3 of 4 people found the following review helpful:
1.0 out of 5 stars
Disjointed,
By A Customer
This review is from: Insights of Genius: Imagery and Creativity in Science and Art (Paperback)
The main problem with this book is organisation of ideas. Because of this, you will be hard pressed to understand what Arthur I. Miller is really trying to tell us. One moment, he is discussing atoms, then he talks about quantum theory, then about Galileo's thought experiments, then about Einstein's Relativity, and then about how our brains process information. There is no coherence in discussion but topics are brought up randomly only to be replaced by equally random topics. Just when you thought discussion on quantum theory is over and done with, this topic comes up again in later chapters, and the cycle of random topics start again. Consequently, I really had a hard time trying to piece together different ideas discussed in this book. It is almost as if Arthur I. Miller drops all the facts at once on your desk and leaves you to sort out what the facts mean.
0 of 6 people found the following review helpful:
1.0 out of 5 stars
Perhaps the Author should consider limmiting the scope,
By A Customer
This review is from: Insights of Genius: Imagery and Creativity in Science and Art (Paperback)

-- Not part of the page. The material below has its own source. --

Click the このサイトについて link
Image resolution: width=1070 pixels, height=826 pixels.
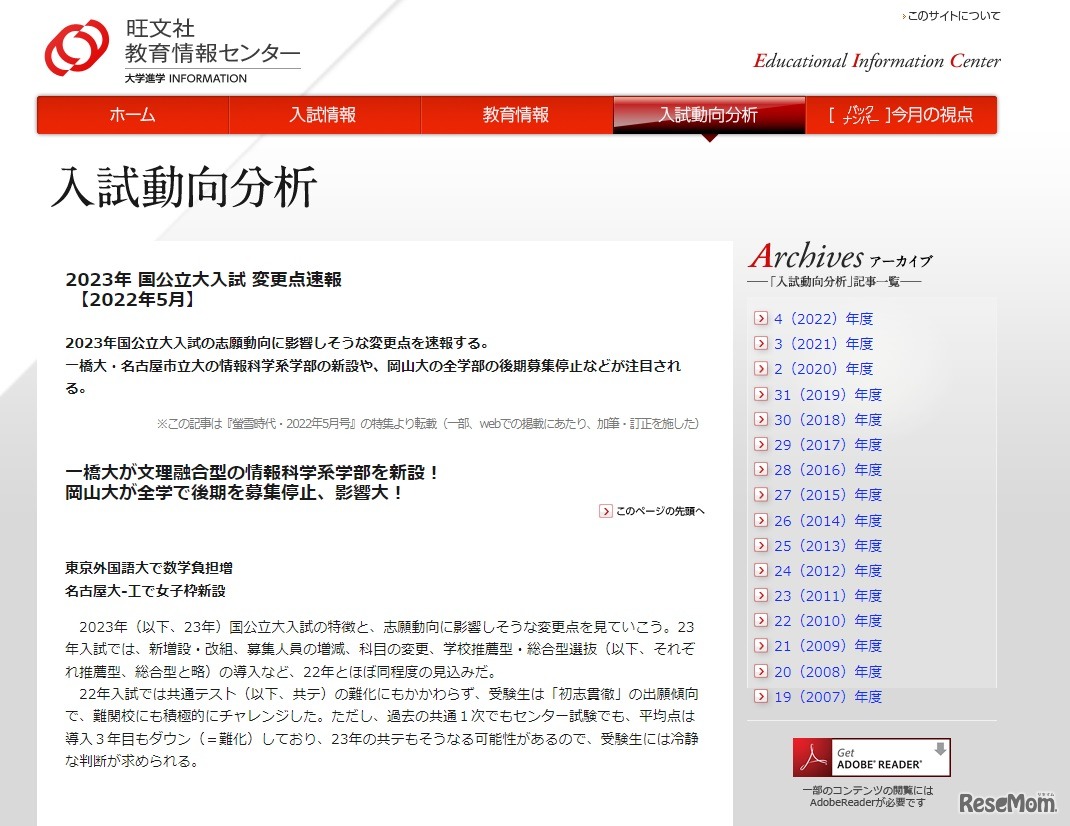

The key flaw of this book is held within it's title. to offer insite on genius is a massive task and one that should have been taken a little more cautiously in my view.Miller is clearly most comfortable in the regurgitation of theories and in this he is relatively sucessfull however a analysis of those theories would have been appreciated. The Real problems start when Miller (...) tries to offer his own views on the scentists and artists regarded here. Miller is clearly defined by his background in physics. I would however guess he is from the historical appreciation rather than practice(either theoretical or practical) and this is brough out by his rather 'pop science' approach to the ideas expoused within. Instead of following the progression of theory he instead covers this with the view that it takes a great deal of work to be a geneous and that there may be some ill defined spark. Worse yet the understanding of the theories discussed seems to lack judgement and connection between theory... Phsycology it would seem would have more answer to the questions he poses and this is where the next failing is shown. Miller... is forced to limmit his insight to his reading which is in turn limmited in scope (as is his appreciation of Aesthetics, Art History, Mathematics) and you often get the feeling he would have been better off restricting his works to a strict history of science with no movement towards interpretation of theory. This is not to say the book has no worth, there are few books with the ego to cover the topics held here. However I would recomend any reader intrested first understand the scientific theories and then read books on phsycology to fill in the rest, in my opinion Miller offers nothing over a Bsc Cog Sci students initial reaction to the fields covered and is severly lacking in understanding and depth on many of the areas covered here.